**ASSIGNED TASK**
Copy exactly the lines from the beginning of the data down to and including the line holding "This screenshot has height=354, width=566.", without any pictures.

(Stored items)
═══
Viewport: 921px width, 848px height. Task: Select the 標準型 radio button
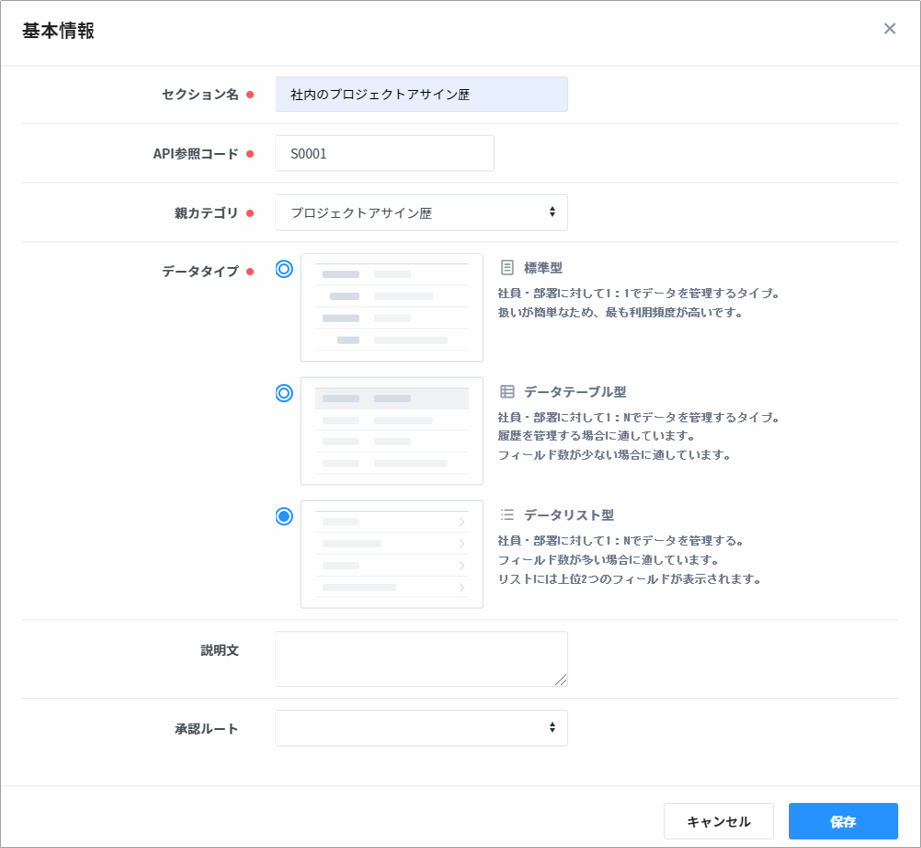pos(284,269)
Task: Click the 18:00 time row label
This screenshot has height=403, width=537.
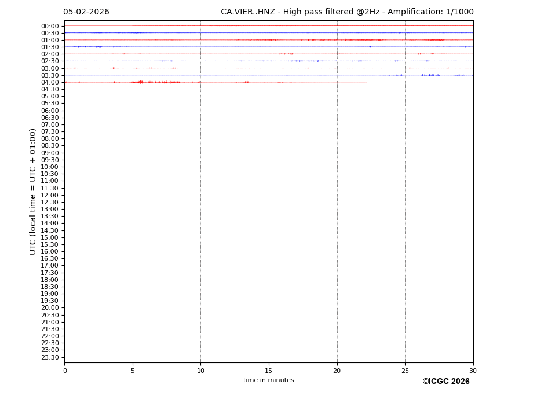Action: (x=50, y=280)
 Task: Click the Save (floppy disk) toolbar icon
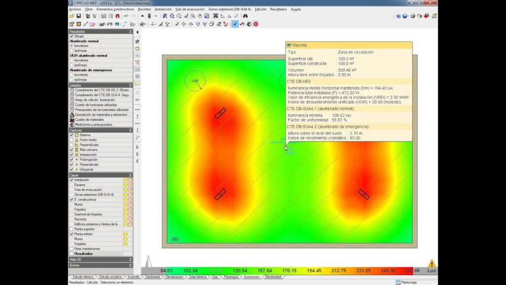pyautogui.click(x=79, y=16)
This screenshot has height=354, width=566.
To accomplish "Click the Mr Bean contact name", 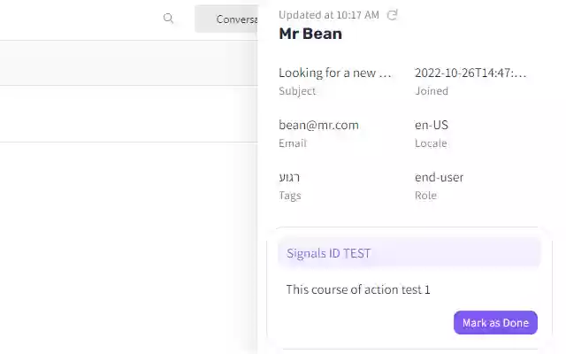I will pyautogui.click(x=310, y=35).
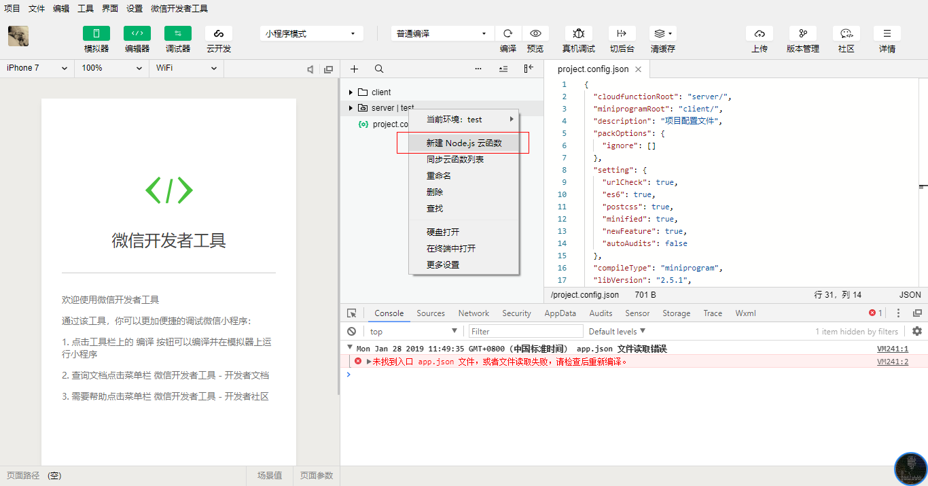This screenshot has width=928, height=486.
Task: Open 版本管理 version control
Action: 803,33
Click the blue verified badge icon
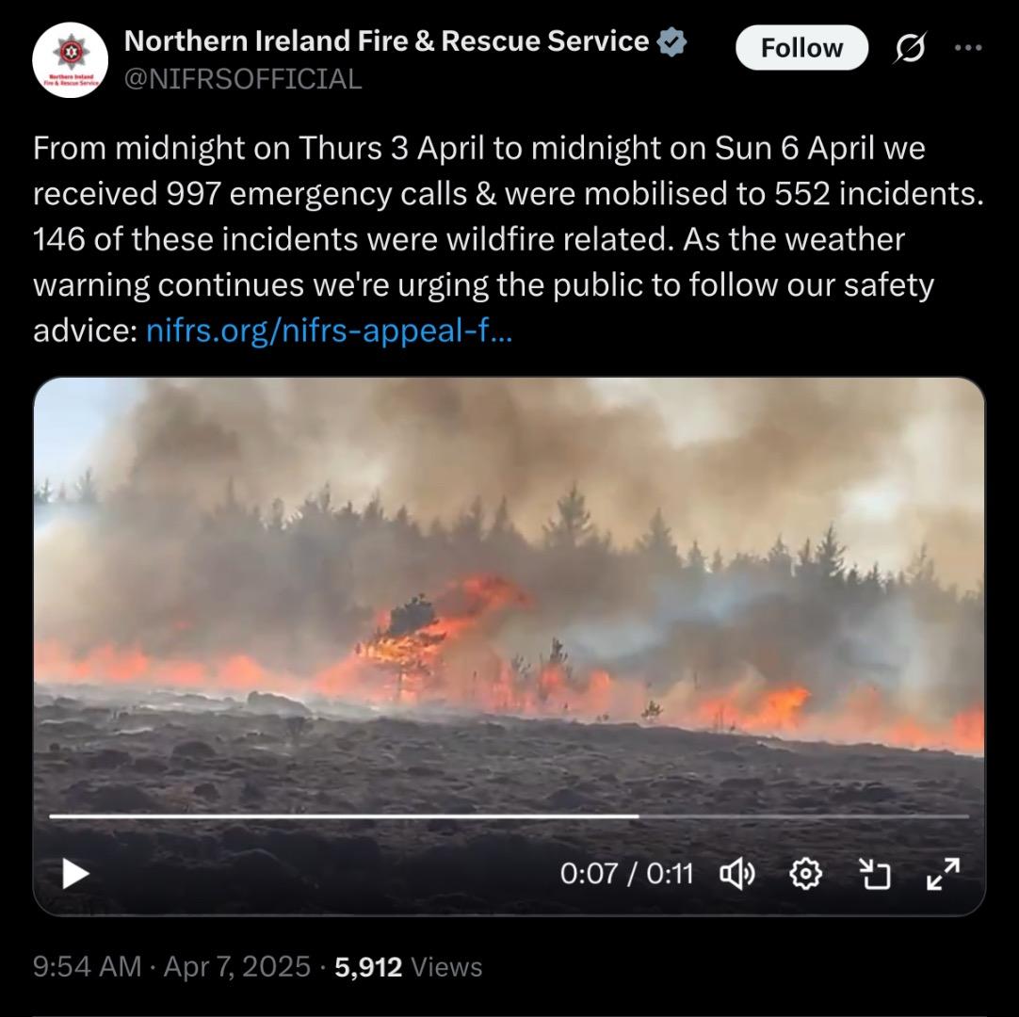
═══
**RESPONSE TO THE EXERCISE**
Viewport: 921px width, 848px height. Task: Select the 標準型 radio button
pos(284,269)
Task: Click the 18:00 time row label
This screenshot has height=403, width=537.
Action: (x=50, y=280)
 Task: Click the Save (floppy disk) toolbar icon
pyautogui.click(x=79, y=16)
This screenshot has height=354, width=566.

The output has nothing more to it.